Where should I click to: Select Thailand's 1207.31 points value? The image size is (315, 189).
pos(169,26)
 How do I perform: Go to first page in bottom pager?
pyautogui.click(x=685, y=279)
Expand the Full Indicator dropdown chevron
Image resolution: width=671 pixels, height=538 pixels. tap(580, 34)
_ _ _ _ _
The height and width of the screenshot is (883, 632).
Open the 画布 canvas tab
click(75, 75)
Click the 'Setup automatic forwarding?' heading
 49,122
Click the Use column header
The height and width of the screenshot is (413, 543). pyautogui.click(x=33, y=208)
_ _ _ _ _
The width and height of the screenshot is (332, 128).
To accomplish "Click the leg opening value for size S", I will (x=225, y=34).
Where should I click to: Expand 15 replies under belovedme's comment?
_ _ _ _ _
> **What you have to do**
Out of the entries above, write out only the lines between the line holding "The width and" and the line holding "Where should I click to: Expand", inclusive, each exactly as given.

> **Solution to this task**
The width and height of the screenshot is (332, 128).
To accomplish "Click the leg opening value for size S", I will (x=225, y=34).
Where should I click to: Expand 15 replies under belovedme's comment?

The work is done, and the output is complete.